(A data block)
>>>

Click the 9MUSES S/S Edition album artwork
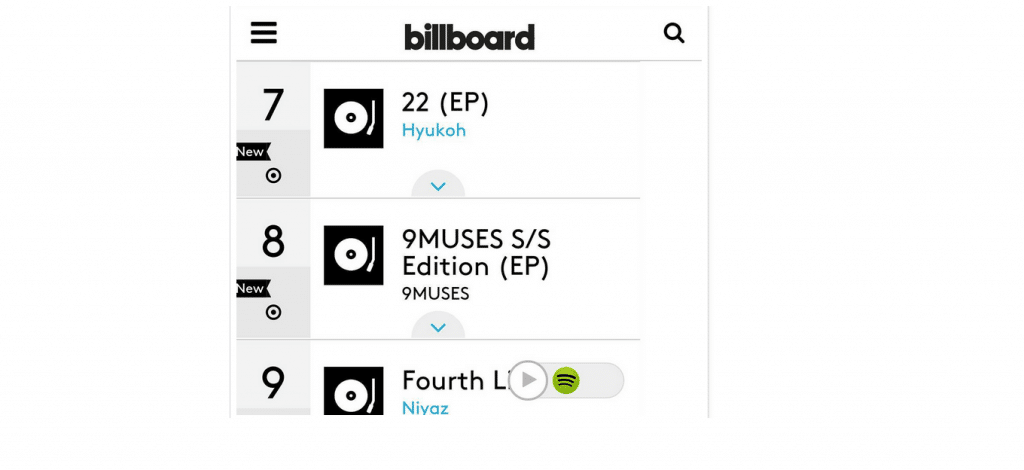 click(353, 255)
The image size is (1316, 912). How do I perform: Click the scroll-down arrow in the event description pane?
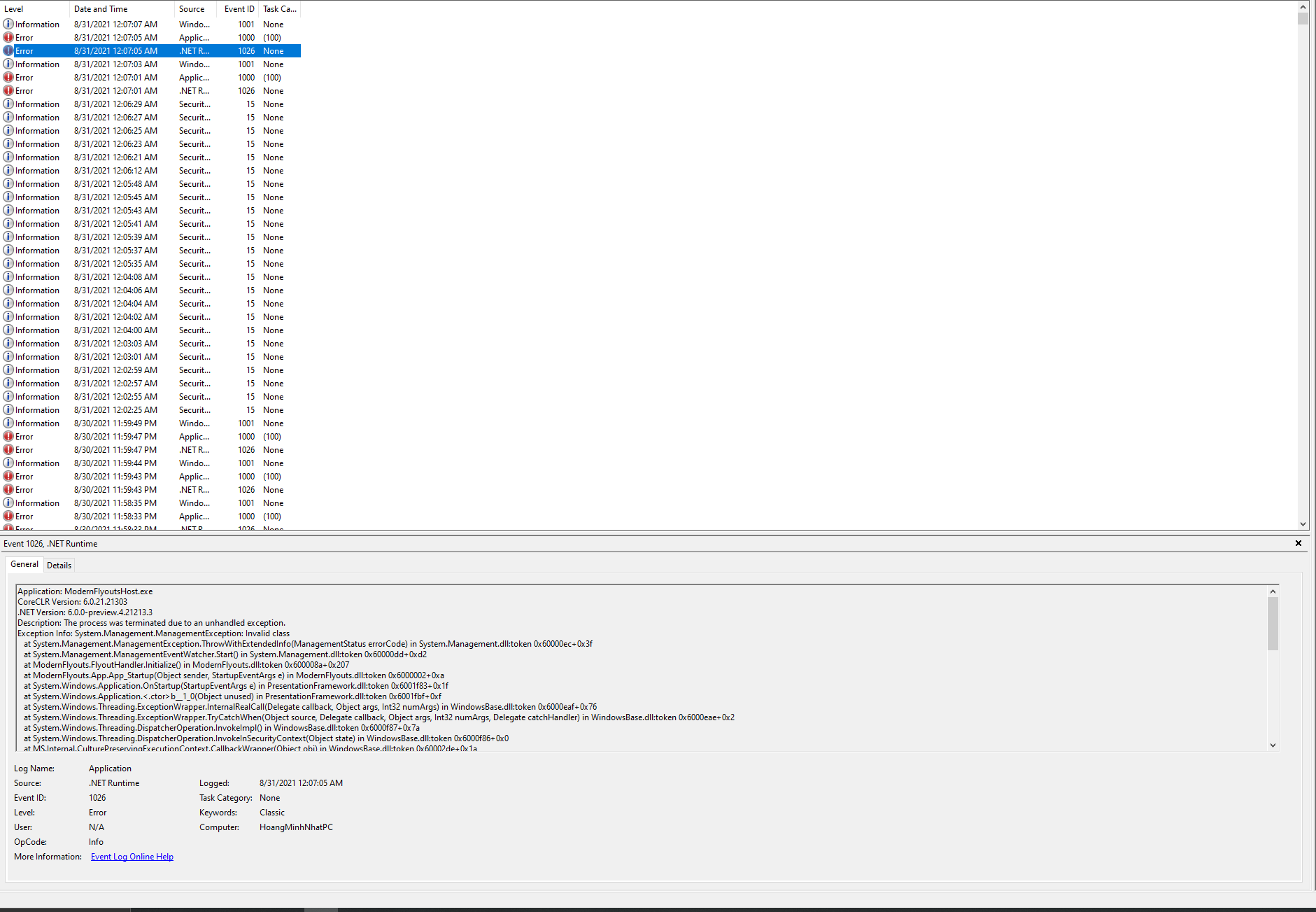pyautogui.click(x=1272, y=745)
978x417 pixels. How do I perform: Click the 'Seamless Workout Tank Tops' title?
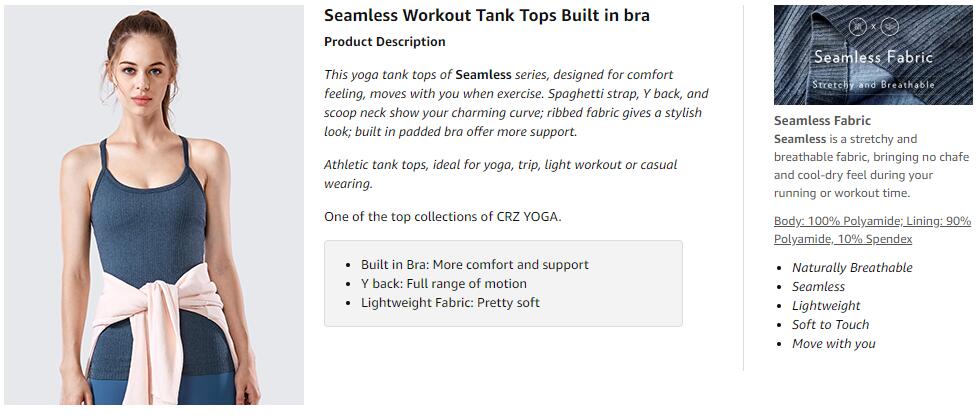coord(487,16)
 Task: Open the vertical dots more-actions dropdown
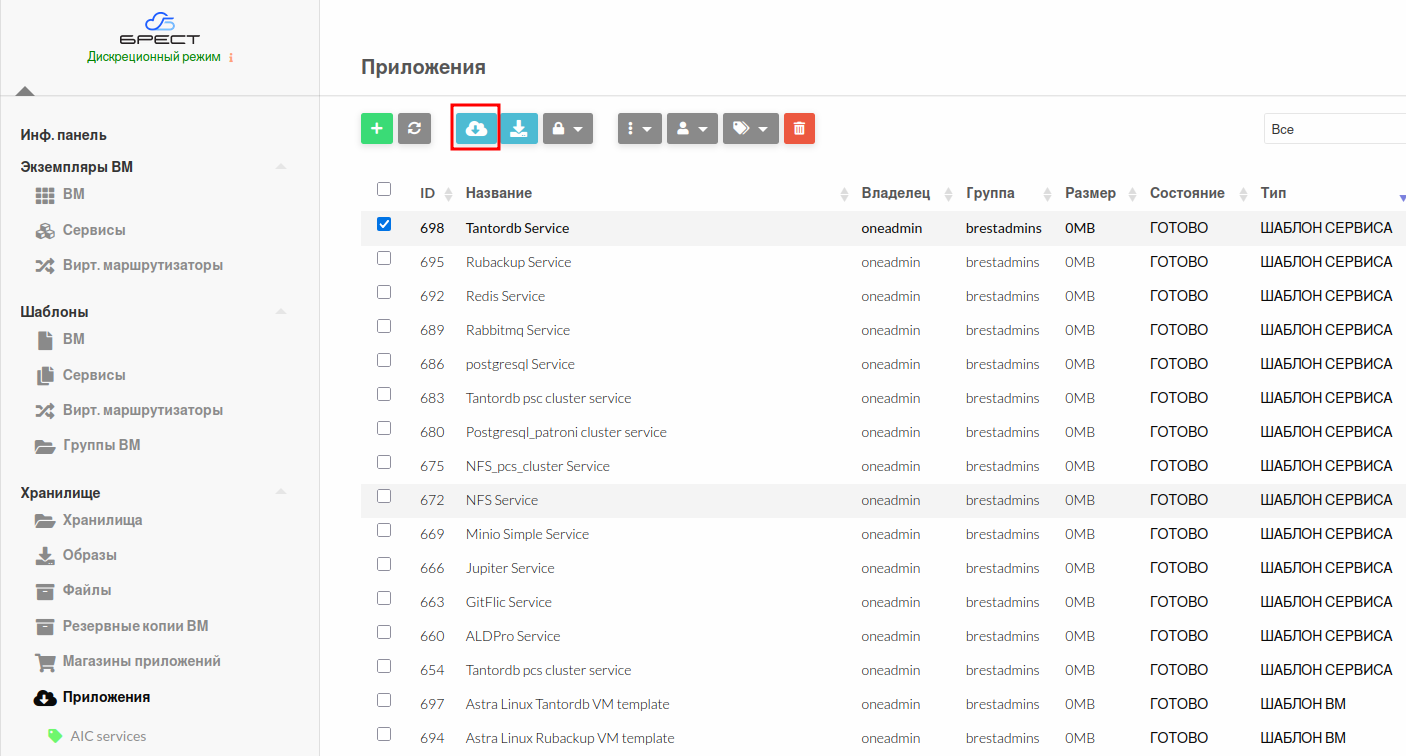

<<<

* What you have to do: Give the rows above as a Markdown table with two columns, No. and Line, numbering each line, leaving out blank lines and the pictures.

* Answer in full:
| No. | Line |
|---|---|
| 1 | Click the 9MUSES S/S Edition album artwork |
| 2 |  click(353, 255) |
| 3 | The image size is (1316, 912). How do I perform: Click the scroll-down arrow in the event description pane? |
| 4 | pyautogui.click(x=1272, y=745) |
| 5 | 978x417 pixels. How do I perform: Click the 'Seamless Workout Tank Tops' title? |
| 6 | coord(487,16) |
| 7 |  Task: Open the vertical dots more-actions dropdown |